Abstract: The racial wealth gap is the largest of the economic disparities between Black and White Americans, with a White-to-Black per capita wealth ratio of 6-to-1. It is also among the most persistent. In this paper, we provide a new long-run series on White-to-Black per capita wealth ratios from 1860 to 2020, combining data from the U.S. decennial census, historical state tax records, and a newly harmonized version of the Survey of Consumer Finances (1949–2019). Using these data, we show that wealth convergence was rapid in the 50 years after Emancipation but slowed to a halt by 1950. A simple model of wealth accumulation by racial group reveals that even under equal conditions for wealth accumulation, convergence is a distant scenario, given vastly different starting conditions under slavery. Accounting for post-Emancipation differences in wealth accumulating opportunities indicates that the racial wealth gap is on track to arrive at a “steady state,” close to today’s levels. Our findings shed light on the importance of policies such as reparations, which address the historical origins of today’s persistent gap, as well as policies that reduce inequality and thereby improve the relative wealth position of Black Americans.

Skilled Scalable Services: The New Urban Bias in Economic Growth

Fabian Eckert, University of California, San Diego

Abstract: Since 1980, economic growth in the United States has been fastest in its largest cities. We show that a group of skill- and information-intensive service industries are responsible for all of this new urban bias in recent growth. We then propose a simple explanation centered around the interaction of three factors: the disproportionate reliance of these services on information and communication technology, or ICT, the precipitous price decline for ICT capital since 1980, and the preexisting comparative advantage of cities in skilled services. Quantitatively, our mechanism accounts for most of the urban biased growth of the U.S. economy in recent decades.

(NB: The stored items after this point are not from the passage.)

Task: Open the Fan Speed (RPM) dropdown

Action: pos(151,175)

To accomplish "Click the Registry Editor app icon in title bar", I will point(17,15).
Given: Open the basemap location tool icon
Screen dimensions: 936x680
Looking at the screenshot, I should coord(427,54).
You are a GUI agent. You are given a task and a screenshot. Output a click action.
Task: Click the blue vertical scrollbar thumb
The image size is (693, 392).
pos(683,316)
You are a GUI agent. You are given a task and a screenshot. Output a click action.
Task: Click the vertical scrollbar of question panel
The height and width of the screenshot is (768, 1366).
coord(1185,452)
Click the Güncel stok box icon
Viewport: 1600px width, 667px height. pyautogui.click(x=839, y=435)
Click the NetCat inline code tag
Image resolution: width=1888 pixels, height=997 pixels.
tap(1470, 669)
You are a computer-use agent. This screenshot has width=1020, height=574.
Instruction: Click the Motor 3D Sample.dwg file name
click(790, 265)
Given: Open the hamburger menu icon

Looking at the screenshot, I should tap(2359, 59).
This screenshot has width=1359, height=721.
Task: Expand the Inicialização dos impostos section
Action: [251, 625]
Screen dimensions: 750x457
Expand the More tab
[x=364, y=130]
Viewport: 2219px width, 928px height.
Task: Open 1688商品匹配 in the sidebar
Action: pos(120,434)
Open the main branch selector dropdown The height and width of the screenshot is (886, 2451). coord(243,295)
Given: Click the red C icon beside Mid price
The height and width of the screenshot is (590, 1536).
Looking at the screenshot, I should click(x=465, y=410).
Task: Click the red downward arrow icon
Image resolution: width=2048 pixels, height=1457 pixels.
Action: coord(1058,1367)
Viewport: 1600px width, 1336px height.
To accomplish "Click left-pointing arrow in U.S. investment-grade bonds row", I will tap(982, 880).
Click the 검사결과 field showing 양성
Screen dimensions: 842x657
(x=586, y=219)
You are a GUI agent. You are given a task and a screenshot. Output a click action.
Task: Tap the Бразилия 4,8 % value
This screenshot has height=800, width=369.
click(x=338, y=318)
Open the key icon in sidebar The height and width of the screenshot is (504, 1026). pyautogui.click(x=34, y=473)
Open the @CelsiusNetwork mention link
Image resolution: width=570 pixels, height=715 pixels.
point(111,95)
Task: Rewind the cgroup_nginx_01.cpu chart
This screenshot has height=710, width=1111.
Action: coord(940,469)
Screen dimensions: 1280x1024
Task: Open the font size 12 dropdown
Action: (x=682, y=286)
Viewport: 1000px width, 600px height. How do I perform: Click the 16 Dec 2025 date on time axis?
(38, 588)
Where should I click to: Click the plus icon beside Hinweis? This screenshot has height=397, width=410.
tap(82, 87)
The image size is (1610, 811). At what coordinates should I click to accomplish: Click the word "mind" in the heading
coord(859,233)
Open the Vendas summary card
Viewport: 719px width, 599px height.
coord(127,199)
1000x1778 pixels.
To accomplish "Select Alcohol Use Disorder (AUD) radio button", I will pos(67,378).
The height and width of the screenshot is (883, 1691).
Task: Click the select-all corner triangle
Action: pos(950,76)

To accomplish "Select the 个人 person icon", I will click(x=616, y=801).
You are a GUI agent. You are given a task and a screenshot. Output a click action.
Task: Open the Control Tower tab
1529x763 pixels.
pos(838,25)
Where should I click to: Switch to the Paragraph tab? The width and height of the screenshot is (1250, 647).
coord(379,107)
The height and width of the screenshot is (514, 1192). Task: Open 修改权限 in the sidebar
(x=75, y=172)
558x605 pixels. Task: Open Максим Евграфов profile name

Steering Technological Progress

Anton Korinek, University of Virginia; Joseph E. Stiglitz, Columbia University

Abstract: Rapid progress in new technologies such as Artificial Intelligence has recently led to widespread anxiety about potential job losses. This paper asks how to guide innovative efforts so as to increase labor demand and create better-paying jobs. We develop a theoretical framework to identify the properties that make an innovation desirable from the perspective of workers, including its technological complementarity to labor, the factor share of labor in producing the goods involved, and the relative income of the affected workers. Examples of labor-friendly innovations are intelligent assistants who enhance the productivity of human workers. The paper discusses measures to steer technological progress in a desirable direction for workers, ranging from nudges for entrepreneurs to changes in tax, labor market, and intellectual property policies to direct subsidies and taxes on innovation. In the future, we find that progress should increasingly be steered to provide workers with utility from the nonmonetary aspects of their jobs.